Réponse proposée par ce bouquin : à travers son imagination. Bien sûr, puisque tout est interprétation, puisque l’humain cherche toujours à donner un sens à tout. Et comment s’y prend-il ? Avec ce qu’il sait (ou croit savoir), avec son passé, son vécu individuel et/ou collectif. À partir de ces éléments, il se projette… et donc il imagine. Puisque pour lui, tout est interprétation, alors, tout est fiction, terme générique employé par Nancy Huston pour désigner ce calque que l’homme plaque sur tout ce qu’il voit.

Le livre fait aussi la part belle à une autre question, qui est de définir ce qui différencie l’homme de l’animal. Évidemment, là encore, c’est l’imagination. L’animal ne cherche pas à interpréter ce qui l’entoure. Il prend tout ce qui lui arrive comme ça lui arrive, y compris les événements majeurs que sont sa naissance et sa mort. L’homme passe le plus clair de son temps à fabuler, c’est la seule espèce à vivre ainsi.

Alors, puisque tout est vu à travers le filtre de notre interprétation, qui vient lui-même de notre expérience, il est évident que ce que nous avons connu influence notre façon de voir et de nous projeter dans l’avenir. D’où l’importance de baigner dans une “bonne fiction”.

Quand on maintient les gens, année après année, dans un univers de laideur et de contrainte, de misère et d’humiliation, on ne peut s’attendre à trouver en eux des interlocuteurs ouverts et souriants, à la parole nuancée. En se contentant de renforcer indéfiniment le dispositif sécuritaire autour des “fauteurs de troubles”, l’on rend en fait ceux-ci de plus en plus dangereux car de plus en plus primitifs.

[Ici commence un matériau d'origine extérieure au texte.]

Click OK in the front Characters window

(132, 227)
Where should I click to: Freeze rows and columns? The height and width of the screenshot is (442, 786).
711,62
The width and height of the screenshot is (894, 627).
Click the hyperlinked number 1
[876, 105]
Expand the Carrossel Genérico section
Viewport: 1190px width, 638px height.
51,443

Car il ne s’agit pas seulement de philosopher, mais aussi d’appliquer ces points de vue à la “vraie vie”. Nous remarquons également que selon les pays et les cultures, les versions officielles de certains faits de l’Histoire sont sensiblement différentes, en fonction de ce qu’on désire transmettre aux générations futures… et qui influence leur façon de voir le monde.

Il est reconnu que les gens bénéficiant d’un imaginaire fortement alimenté (par exemple par de nombreuses lectures) ont plus de chance de résister à des conditions telles qu’en ont connu les déportés en camps de concentration que ceux qui possèdent moins de “vie intérieure”.

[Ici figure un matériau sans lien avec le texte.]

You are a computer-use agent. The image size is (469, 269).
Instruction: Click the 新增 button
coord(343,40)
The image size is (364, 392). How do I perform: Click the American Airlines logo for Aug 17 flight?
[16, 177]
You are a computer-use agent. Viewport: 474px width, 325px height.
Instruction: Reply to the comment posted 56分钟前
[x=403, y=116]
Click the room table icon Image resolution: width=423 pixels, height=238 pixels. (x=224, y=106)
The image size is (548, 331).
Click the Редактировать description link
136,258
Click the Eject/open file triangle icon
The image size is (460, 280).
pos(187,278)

Aucune frontière étanche entre “vraie vie” et fiction : chacune nourrit l’autre et se nourrit de lui.

Le livre n’est pas exempt de passages un peu lourds et longs, d’autres à la clarté peu convaincante. Mais globalement, j’ai trouvé le sujet passionnant et les conclusions de l’auteure dignes d’intérêt. Chacun se fera bien sûr son idée… en fonction de son interprétation, de son passé et de ses aspirations.

Merci, Véronique, de m’avoir fait découvrir ce bouquin.